BEGIN
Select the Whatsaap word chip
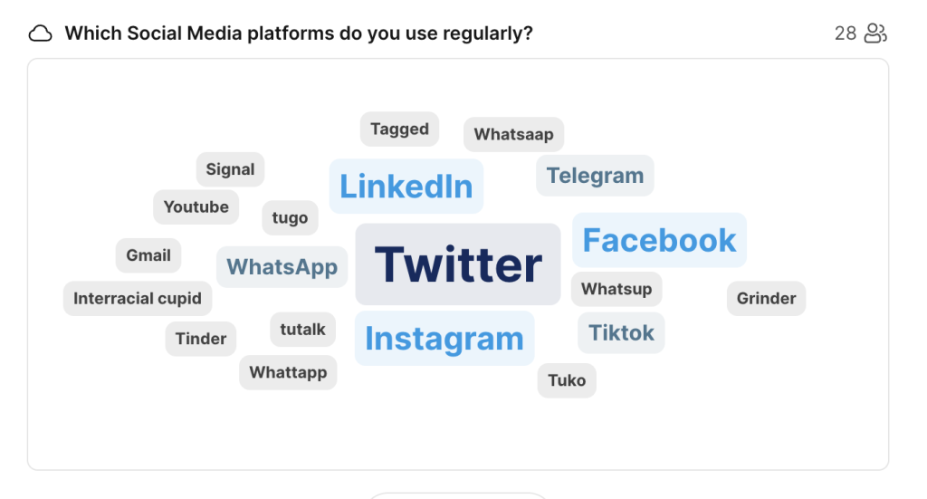 [x=514, y=134]
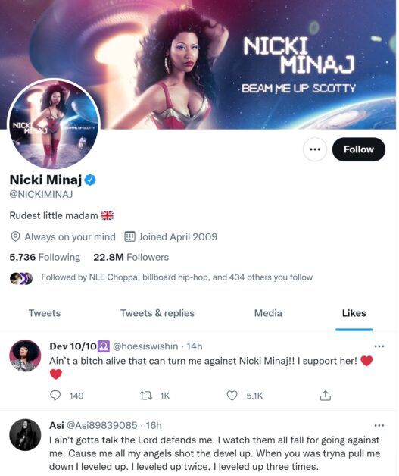Click the Beam Me Up Scotty banner image
Screen dimensions: 399x476
(198, 64)
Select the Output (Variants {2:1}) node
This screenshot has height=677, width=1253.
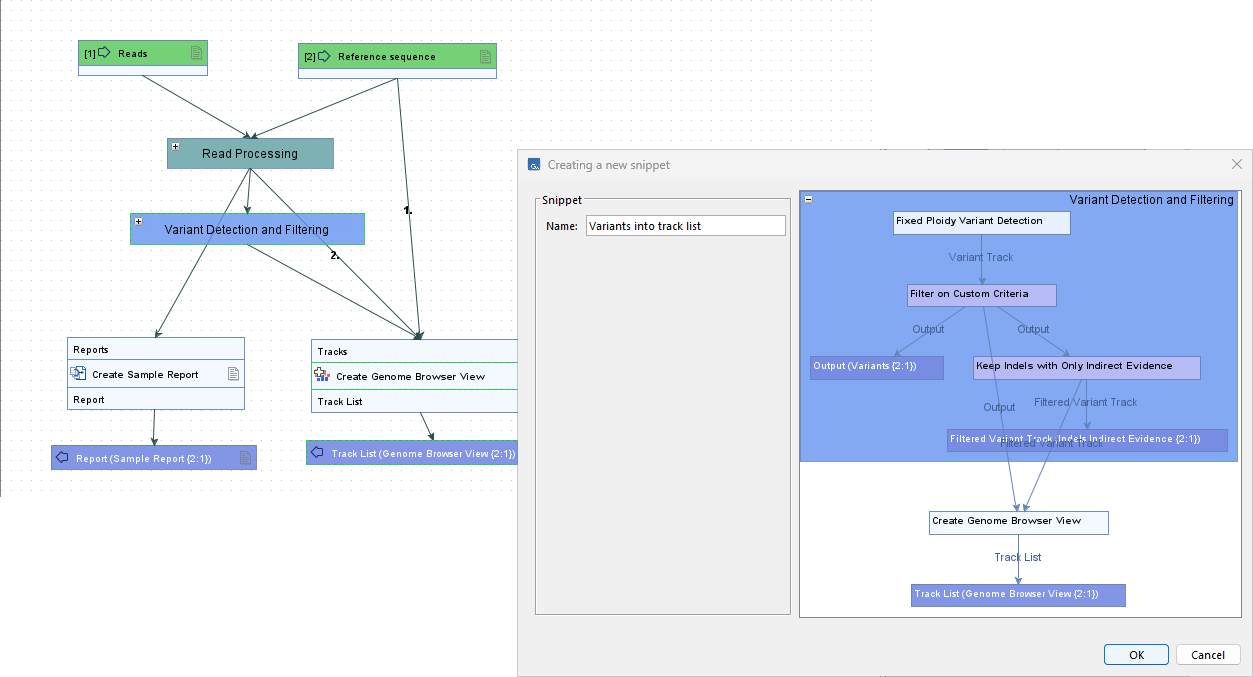pos(876,367)
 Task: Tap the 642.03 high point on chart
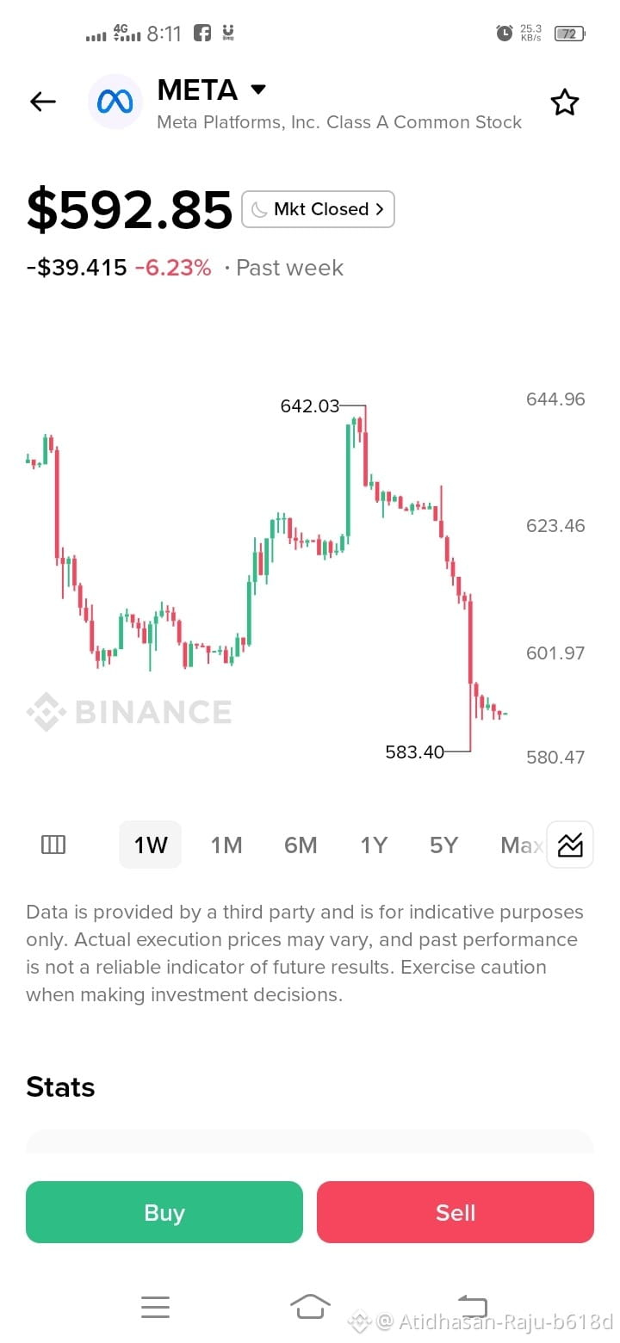pyautogui.click(x=310, y=405)
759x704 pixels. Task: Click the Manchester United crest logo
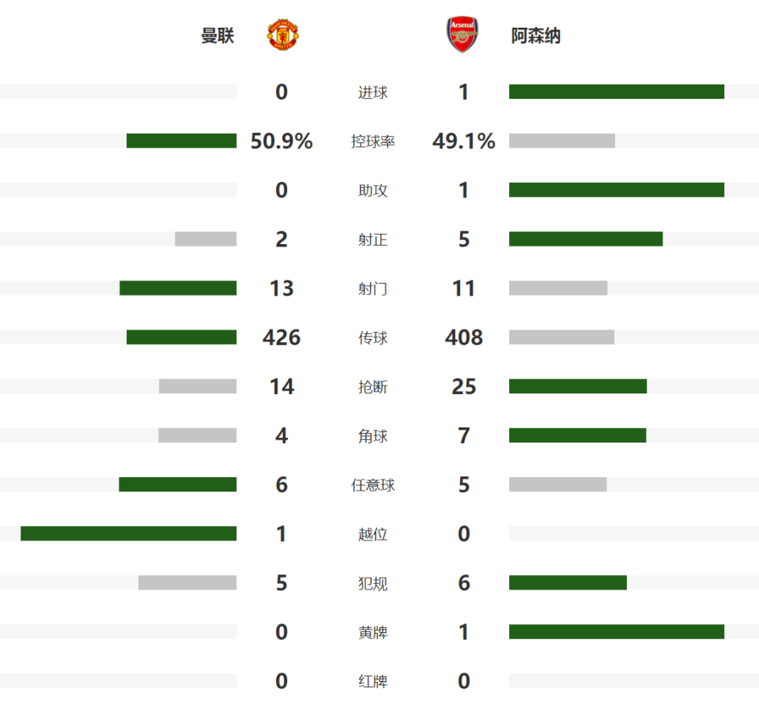click(x=283, y=35)
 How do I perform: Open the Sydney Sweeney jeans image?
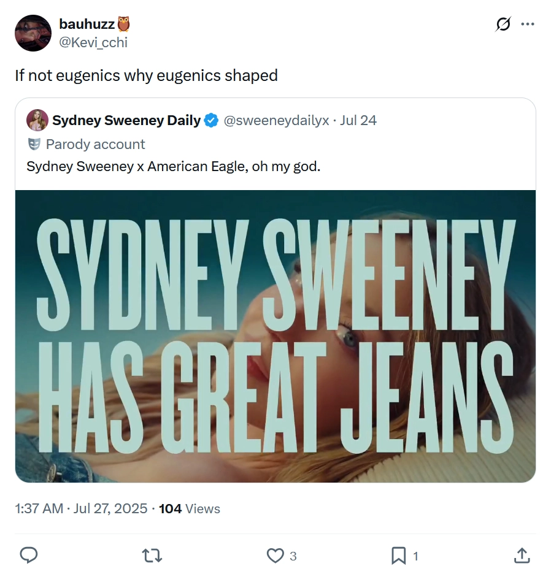(276, 336)
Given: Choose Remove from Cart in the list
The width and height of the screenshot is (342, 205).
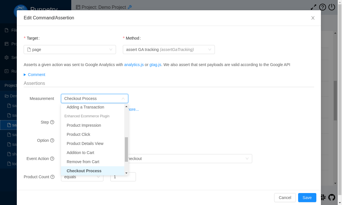Looking at the screenshot, I should pos(83,162).
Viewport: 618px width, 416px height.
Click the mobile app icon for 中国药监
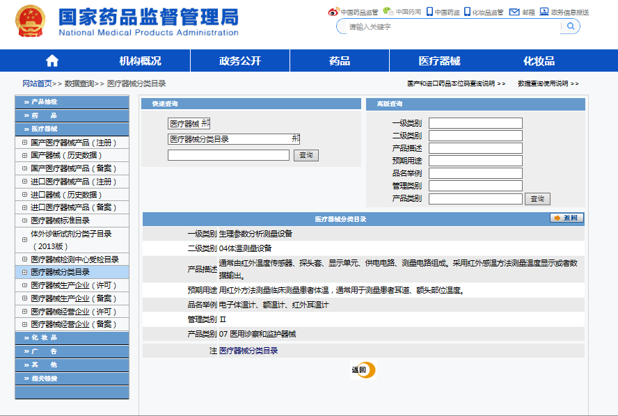pos(431,11)
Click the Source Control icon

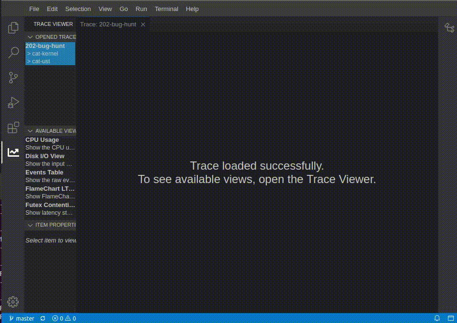pyautogui.click(x=13, y=77)
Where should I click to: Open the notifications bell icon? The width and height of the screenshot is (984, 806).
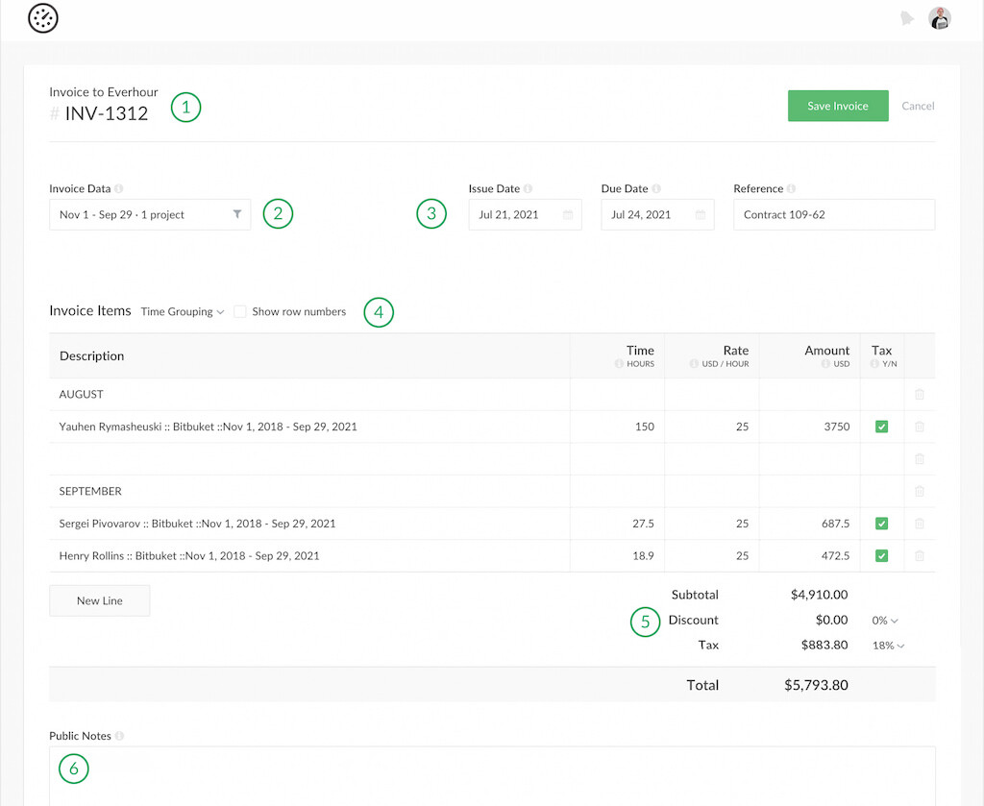(x=906, y=18)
END
Each entry above is to be written out again unchanged, apart from the pictures, which are left out.

Select the Whatsaap word chip
 [x=514, y=134]
Click the Beam Me Up Scotty banner image
Screen dimensions: 399x476
(198, 64)
Select the Output (Variants {2:1}) node
This screenshot has height=677, width=1253.
pos(876,367)
 Task: Tap the 642.03 high point on chart
pyautogui.click(x=310, y=405)
759x704 pixels. Task: Click the Manchester United crest logo
click(x=283, y=35)
 How do I perform: Open the Sydney Sweeney jeans image?
(276, 336)
Given: Choose Remove from Cart in the list
The width and height of the screenshot is (342, 205).
Looking at the screenshot, I should pos(83,162).
Viewport: 618px width, 416px height.
Click the mobile app icon for 中国药监
pos(431,11)
Click the Source Control icon

pyautogui.click(x=13, y=77)
Where should I click to: Open the notifications bell icon? The width and height of the screenshot is (984, 806).
(x=906, y=18)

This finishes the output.